The IMF’s global growth forecast stood at 5.2% for both 2007 and for 2008, Lipsky told reporters on the sidelines of the APEC finance ministers conference. The forecasts were recently upgraded from an April forecast of 4.9% for both years.
However, Lipsky acknowledged that high energy costs coupled with the recent market volatility meant the economic risks were for slower rather than faster growth.
“We perceive the risks to the economy are on the downside,” Lipsky said.
He noted that while sharemarkets have fallen the widening of global credit spreads was perhaps more important for the economic outlook.

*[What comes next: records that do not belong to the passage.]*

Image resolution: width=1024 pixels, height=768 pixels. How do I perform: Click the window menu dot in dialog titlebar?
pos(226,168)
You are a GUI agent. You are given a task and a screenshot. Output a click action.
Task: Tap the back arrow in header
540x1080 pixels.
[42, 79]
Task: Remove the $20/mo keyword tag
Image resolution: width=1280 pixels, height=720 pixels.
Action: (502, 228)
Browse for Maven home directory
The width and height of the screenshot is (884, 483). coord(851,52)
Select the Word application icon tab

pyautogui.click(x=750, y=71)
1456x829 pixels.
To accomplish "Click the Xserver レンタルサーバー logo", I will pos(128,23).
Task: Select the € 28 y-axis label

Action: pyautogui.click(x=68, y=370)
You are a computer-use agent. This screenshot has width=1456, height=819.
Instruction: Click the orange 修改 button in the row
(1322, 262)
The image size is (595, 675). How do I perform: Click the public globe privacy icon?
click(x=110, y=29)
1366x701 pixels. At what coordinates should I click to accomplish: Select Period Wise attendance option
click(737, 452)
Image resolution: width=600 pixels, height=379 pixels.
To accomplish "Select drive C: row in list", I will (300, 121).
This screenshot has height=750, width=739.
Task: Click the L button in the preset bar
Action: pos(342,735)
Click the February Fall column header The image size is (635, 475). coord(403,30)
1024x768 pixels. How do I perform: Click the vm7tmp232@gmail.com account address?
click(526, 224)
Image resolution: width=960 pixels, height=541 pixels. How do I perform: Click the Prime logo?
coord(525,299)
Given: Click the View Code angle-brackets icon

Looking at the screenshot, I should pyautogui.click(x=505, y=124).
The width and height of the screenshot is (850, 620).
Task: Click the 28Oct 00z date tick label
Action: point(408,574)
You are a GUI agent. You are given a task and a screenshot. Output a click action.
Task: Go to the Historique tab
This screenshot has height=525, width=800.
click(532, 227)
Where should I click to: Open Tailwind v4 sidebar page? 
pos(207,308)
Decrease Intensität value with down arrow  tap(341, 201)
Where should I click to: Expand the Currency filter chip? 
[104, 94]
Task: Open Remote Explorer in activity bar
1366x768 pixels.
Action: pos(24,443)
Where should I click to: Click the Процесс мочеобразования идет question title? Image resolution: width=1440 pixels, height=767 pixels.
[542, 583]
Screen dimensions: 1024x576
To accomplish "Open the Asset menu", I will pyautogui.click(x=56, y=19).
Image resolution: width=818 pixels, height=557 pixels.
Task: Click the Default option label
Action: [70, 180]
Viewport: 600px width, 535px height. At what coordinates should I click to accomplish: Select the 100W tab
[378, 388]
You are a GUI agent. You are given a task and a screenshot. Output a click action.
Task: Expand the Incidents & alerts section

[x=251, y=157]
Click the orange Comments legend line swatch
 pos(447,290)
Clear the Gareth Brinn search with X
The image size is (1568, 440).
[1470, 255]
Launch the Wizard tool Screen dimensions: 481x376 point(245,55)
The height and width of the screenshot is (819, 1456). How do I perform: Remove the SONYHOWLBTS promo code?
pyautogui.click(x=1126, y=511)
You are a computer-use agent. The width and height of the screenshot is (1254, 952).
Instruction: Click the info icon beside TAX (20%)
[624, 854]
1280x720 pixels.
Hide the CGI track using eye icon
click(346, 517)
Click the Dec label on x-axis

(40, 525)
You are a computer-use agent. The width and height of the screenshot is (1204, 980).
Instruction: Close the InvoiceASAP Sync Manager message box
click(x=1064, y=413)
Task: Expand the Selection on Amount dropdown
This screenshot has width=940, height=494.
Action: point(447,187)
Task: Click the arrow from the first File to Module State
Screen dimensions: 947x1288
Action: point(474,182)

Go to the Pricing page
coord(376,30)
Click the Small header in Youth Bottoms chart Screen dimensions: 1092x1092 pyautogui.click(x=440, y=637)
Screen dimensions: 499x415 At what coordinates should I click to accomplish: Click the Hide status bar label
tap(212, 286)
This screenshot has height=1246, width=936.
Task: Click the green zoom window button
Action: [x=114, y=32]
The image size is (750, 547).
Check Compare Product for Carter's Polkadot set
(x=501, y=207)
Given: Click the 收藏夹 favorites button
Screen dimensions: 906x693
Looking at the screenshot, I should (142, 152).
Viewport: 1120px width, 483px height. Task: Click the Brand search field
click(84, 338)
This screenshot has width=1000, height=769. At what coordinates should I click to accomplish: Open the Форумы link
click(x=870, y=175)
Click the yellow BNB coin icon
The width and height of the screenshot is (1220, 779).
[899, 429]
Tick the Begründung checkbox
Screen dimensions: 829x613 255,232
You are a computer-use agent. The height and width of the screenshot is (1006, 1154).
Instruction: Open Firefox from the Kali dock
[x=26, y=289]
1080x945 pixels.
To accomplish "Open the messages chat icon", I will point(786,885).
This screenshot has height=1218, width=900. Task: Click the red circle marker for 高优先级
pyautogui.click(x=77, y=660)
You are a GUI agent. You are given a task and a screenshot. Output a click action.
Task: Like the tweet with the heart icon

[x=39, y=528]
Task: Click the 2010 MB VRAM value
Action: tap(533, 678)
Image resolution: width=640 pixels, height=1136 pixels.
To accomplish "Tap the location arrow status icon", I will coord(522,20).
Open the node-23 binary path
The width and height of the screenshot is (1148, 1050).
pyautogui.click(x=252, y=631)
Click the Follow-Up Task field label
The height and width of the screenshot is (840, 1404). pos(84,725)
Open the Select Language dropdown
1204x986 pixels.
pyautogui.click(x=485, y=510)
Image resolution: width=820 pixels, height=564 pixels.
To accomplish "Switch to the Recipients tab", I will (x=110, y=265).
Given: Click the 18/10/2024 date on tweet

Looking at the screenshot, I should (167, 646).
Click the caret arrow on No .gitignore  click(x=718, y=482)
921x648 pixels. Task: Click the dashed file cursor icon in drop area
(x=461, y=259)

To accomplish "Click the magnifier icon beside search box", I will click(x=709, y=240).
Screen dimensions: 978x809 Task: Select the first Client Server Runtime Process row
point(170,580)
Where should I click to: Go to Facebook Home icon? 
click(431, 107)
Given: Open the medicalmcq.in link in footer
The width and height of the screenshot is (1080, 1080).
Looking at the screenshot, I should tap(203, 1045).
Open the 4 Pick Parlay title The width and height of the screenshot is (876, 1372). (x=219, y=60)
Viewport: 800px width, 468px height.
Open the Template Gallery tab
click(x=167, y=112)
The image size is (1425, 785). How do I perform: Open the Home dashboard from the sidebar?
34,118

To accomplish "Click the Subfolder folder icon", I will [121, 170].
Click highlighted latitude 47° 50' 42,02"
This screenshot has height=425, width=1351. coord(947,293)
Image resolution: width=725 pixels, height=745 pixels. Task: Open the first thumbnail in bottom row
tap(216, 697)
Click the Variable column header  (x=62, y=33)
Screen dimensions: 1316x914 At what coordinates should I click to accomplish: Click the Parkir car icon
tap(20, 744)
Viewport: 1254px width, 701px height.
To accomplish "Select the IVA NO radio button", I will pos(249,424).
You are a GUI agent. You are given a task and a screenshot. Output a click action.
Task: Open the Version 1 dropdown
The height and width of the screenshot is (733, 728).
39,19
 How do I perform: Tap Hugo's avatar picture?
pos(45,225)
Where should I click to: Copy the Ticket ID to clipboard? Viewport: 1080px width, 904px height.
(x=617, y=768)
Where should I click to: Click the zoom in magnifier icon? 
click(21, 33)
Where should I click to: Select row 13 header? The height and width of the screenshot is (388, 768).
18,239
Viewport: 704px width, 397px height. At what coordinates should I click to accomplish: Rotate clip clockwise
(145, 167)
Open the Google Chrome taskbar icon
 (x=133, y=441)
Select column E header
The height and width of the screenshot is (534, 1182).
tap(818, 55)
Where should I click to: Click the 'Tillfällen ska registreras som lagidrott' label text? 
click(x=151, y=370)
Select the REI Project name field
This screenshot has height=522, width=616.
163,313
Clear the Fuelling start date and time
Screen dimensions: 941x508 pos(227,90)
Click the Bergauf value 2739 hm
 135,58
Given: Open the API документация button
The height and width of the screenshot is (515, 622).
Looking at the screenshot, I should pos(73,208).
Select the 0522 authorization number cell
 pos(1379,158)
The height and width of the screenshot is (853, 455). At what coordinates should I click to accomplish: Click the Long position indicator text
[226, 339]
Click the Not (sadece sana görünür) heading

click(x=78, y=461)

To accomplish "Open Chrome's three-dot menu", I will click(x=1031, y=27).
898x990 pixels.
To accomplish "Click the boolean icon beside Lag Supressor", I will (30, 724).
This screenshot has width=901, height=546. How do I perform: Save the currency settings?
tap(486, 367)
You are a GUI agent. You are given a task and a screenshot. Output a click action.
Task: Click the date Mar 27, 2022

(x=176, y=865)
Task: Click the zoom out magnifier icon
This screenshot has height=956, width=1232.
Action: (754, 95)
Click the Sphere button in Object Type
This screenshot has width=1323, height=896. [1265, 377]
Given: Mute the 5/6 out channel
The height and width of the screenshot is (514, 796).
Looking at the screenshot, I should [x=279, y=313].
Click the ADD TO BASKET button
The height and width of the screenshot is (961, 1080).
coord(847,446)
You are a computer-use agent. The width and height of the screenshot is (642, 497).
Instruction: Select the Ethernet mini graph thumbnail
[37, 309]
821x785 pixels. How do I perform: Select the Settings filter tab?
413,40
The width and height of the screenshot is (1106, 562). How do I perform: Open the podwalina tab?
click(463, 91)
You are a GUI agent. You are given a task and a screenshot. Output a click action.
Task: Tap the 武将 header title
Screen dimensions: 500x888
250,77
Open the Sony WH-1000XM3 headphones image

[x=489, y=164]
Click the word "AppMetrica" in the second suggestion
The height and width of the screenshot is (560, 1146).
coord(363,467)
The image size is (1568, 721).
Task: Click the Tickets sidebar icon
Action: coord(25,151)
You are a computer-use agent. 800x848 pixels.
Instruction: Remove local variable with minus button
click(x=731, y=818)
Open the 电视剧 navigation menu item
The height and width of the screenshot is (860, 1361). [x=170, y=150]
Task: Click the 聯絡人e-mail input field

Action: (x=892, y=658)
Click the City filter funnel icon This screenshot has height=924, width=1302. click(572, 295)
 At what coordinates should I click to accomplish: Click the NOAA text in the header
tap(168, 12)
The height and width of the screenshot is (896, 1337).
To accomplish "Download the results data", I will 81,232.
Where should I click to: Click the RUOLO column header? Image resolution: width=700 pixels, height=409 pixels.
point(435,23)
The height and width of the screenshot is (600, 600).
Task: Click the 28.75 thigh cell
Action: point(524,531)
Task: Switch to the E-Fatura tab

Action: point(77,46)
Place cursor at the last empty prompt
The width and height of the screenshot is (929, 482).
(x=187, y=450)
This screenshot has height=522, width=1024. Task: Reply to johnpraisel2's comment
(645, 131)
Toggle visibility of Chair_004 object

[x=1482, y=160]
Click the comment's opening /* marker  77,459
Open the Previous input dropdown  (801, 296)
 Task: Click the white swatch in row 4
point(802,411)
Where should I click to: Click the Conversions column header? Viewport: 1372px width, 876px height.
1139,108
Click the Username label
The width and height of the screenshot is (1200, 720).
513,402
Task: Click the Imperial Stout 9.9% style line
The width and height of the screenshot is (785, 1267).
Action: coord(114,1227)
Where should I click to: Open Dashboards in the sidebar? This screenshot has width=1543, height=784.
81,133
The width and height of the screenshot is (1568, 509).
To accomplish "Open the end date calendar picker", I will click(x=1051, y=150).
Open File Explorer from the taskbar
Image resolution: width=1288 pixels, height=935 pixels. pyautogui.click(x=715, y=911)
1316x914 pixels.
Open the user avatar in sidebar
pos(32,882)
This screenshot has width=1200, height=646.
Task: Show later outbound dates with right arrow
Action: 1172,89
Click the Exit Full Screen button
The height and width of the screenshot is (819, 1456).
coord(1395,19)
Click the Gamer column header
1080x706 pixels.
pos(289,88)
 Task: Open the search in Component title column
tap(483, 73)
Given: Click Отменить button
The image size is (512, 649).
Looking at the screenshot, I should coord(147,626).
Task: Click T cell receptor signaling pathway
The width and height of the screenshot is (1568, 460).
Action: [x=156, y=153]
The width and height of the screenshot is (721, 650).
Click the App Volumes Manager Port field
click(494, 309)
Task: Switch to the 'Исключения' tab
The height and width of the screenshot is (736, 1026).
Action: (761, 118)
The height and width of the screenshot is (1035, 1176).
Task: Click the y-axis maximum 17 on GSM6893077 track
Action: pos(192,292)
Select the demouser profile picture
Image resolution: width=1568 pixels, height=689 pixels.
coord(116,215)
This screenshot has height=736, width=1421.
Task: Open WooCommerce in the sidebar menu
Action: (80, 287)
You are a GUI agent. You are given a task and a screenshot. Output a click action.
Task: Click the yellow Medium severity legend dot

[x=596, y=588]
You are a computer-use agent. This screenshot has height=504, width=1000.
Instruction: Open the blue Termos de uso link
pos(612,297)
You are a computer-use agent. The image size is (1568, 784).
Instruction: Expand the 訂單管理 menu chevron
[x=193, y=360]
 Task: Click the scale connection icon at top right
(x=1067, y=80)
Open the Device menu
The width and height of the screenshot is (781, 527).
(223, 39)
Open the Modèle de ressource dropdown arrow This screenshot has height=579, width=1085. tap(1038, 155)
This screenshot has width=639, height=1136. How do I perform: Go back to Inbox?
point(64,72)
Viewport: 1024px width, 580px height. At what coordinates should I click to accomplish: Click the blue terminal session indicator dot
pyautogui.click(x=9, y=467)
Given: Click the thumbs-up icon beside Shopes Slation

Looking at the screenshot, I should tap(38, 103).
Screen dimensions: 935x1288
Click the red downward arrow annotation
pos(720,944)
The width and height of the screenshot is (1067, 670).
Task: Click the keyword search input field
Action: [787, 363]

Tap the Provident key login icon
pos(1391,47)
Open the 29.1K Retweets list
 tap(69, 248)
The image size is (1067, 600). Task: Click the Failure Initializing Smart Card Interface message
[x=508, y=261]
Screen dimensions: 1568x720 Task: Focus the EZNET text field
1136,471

“The realignment of risk... is not necessarily unsettling,” Lipsky said, saying lending conditions had become too easy.
The resulting readjustment in financial markets was painful for some but necessary.
Global markets have been rocked in recent weeks by the spillover from the crisis in the subprime mortgage sector to the broader credit markets.
Lipsky said there had been a pause in leveraged buyouts and it was not a surprise that the pipeline of new deals had become “clogged” because of the difficulty in obtaining credit.
Asked about the weak yen and its effect on other Asian countries, Lipsky said the IMF had discussed with Japan and would be releasing its assessment in the next few days.
The finance ministers of the 21 Asian Pacific Economic Cooperation group (APEC) have gathered in this coastal golf resort to discuss climate change, energy security and the global economic and financial imbalances. The new head of the World Bank is also attending along with the president of the Asian Development Bank (ADB).